- Opening Delimiter -

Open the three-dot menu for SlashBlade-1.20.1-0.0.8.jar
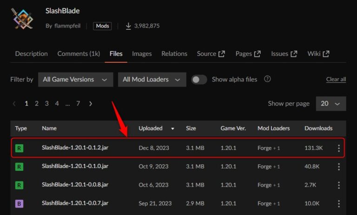 (x=338, y=185)
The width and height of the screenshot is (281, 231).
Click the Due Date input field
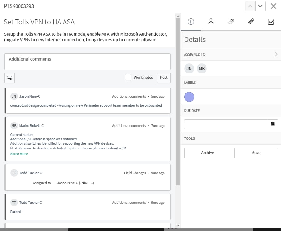coord(226,124)
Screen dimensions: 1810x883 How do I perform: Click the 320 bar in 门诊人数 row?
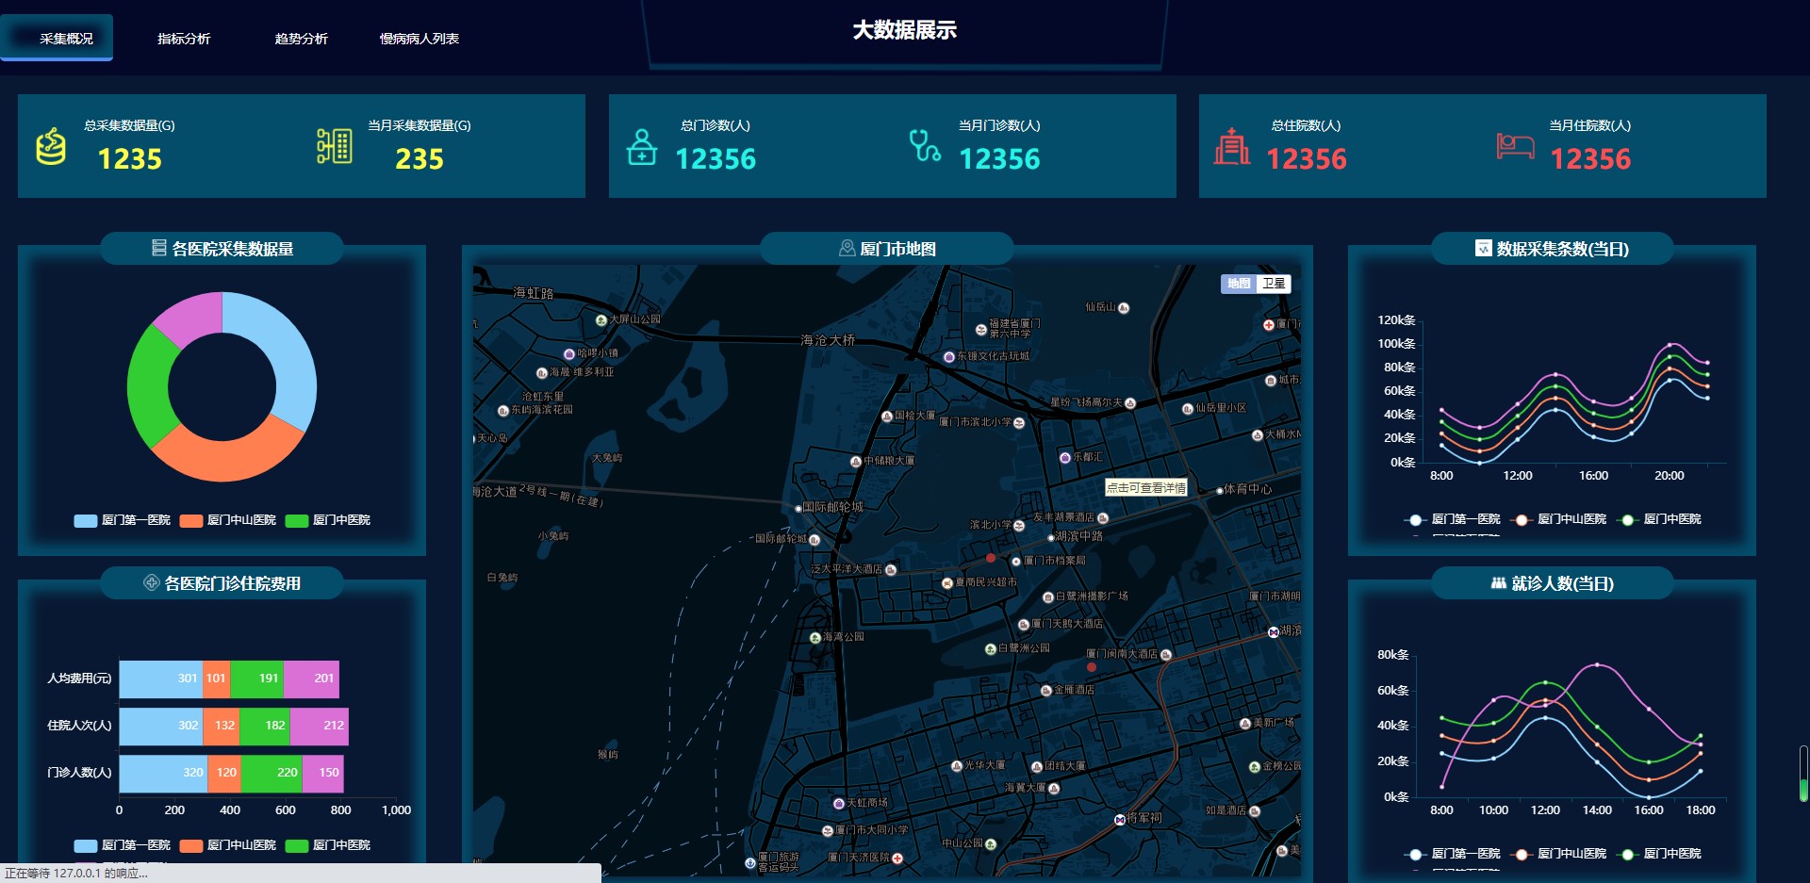pyautogui.click(x=163, y=773)
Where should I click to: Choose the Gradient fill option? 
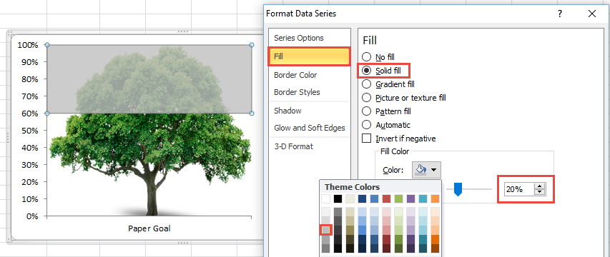tap(366, 84)
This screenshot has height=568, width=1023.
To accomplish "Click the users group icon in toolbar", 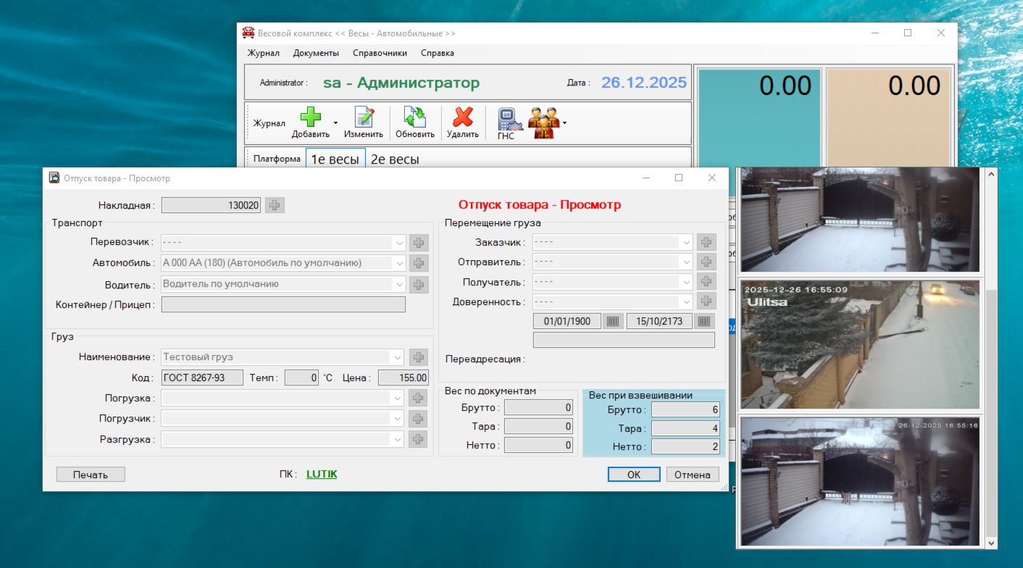I will (x=543, y=121).
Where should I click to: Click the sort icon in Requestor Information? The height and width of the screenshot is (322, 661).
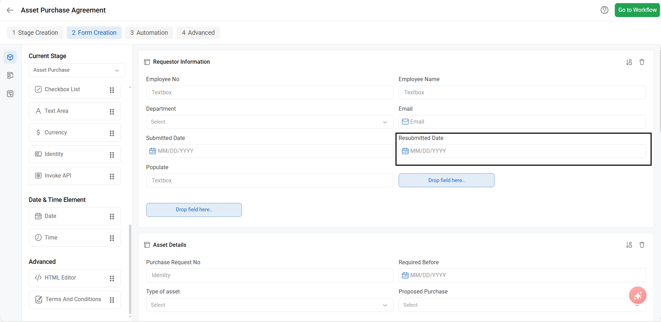(629, 62)
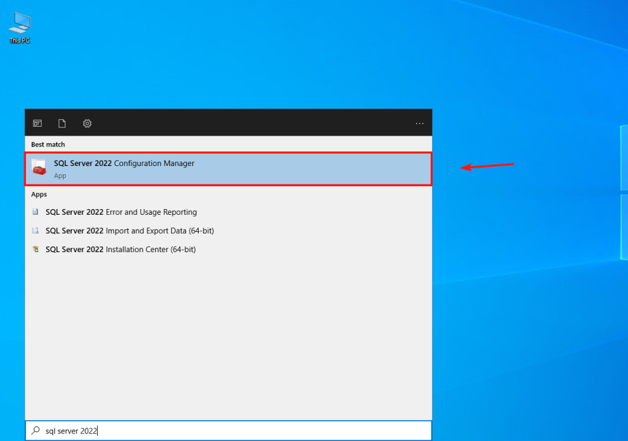
Task: Click inside the search input field
Action: tap(190, 430)
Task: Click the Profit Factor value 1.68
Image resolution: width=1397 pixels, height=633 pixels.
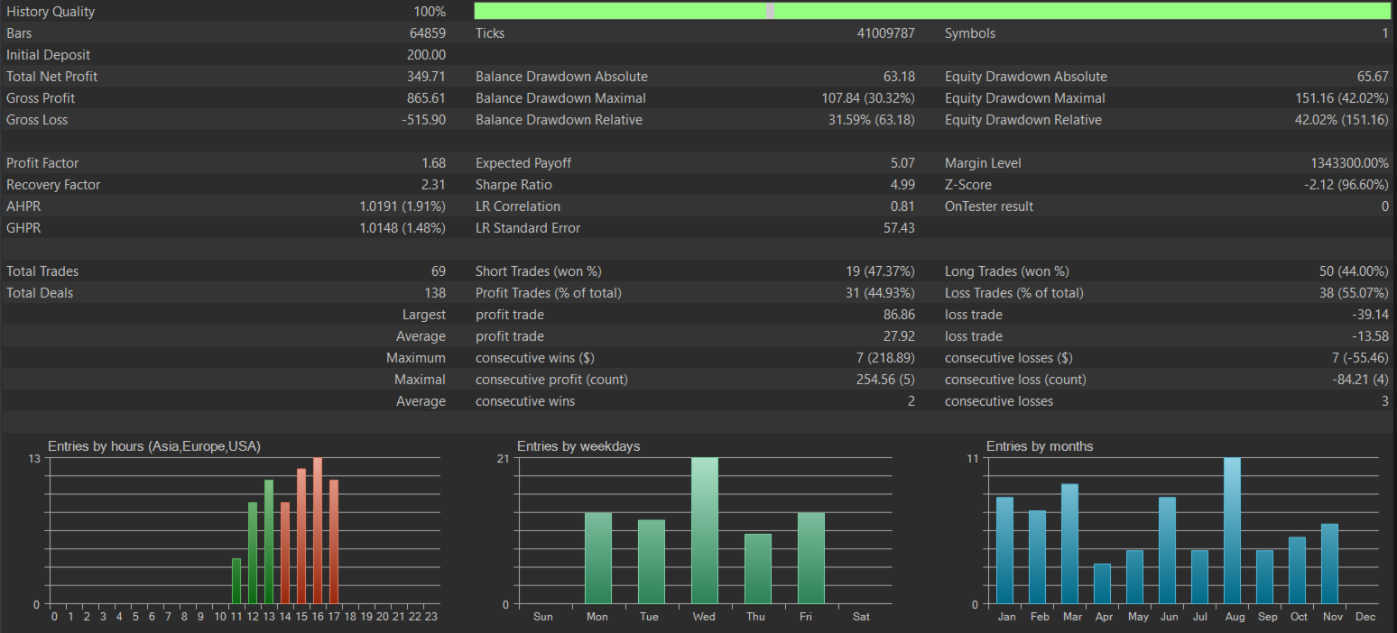Action: click(433, 163)
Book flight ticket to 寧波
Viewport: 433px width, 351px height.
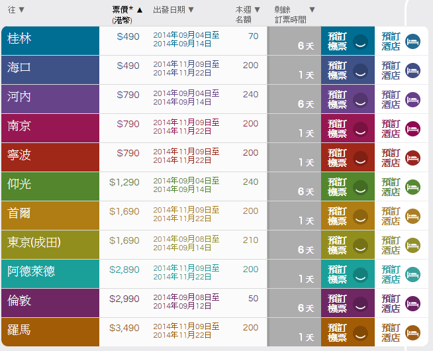pos(338,158)
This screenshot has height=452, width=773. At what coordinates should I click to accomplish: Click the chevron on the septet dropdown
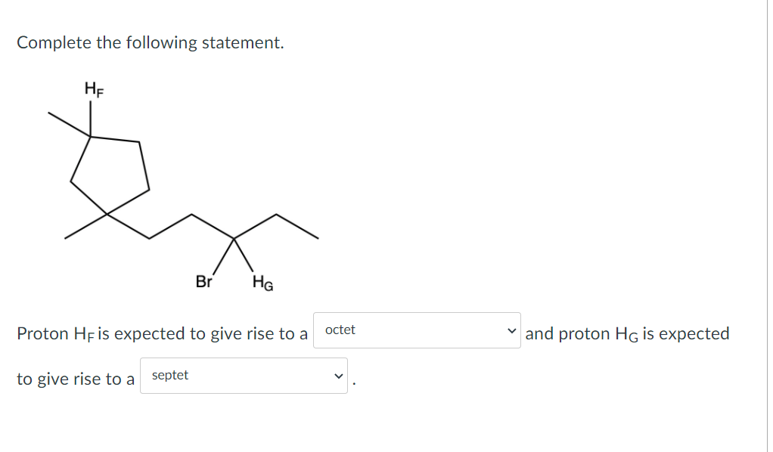pyautogui.click(x=338, y=376)
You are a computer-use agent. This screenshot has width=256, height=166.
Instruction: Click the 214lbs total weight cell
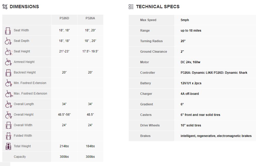click(x=64, y=146)
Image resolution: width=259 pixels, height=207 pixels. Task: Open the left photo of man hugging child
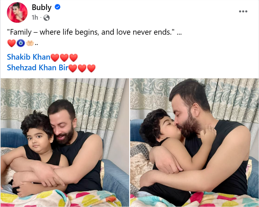(65, 142)
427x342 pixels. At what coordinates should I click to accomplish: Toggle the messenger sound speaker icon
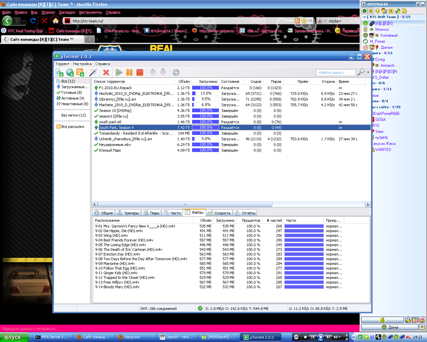point(378,11)
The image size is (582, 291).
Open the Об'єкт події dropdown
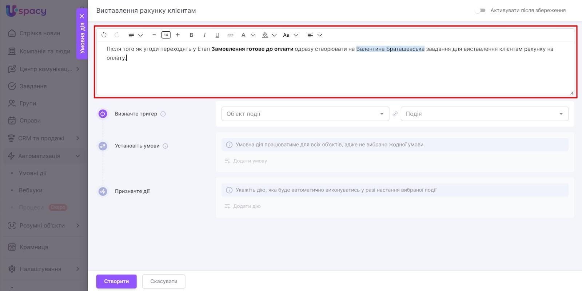305,114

- Closing Delimiter -

__TASK OBJECTIVE__
Write out exactly the stretch of lines that begins with the line containing "This screenshot has height=452, width=773." and ends with the last line of the records above, leaving out the pictures.

__FINISHED TASK__
This screenshot has height=452, width=773. At what coordinates should I click to accomplish: Click the chevron on the septet dropdown
pyautogui.click(x=338, y=376)
You are a computer-use agent. This screenshot has width=256, height=166.
Instruction: Click the 214lbs total weight cell
click(x=64, y=146)
Image resolution: width=259 pixels, height=207 pixels. Task: Open the left photo of man hugging child
(65, 142)
427x342 pixels. At what coordinates should I click to accomplish: Toggle the messenger sound speaker icon
point(378,11)
The image size is (582, 291).
Open the Об'єкт події dropdown
305,114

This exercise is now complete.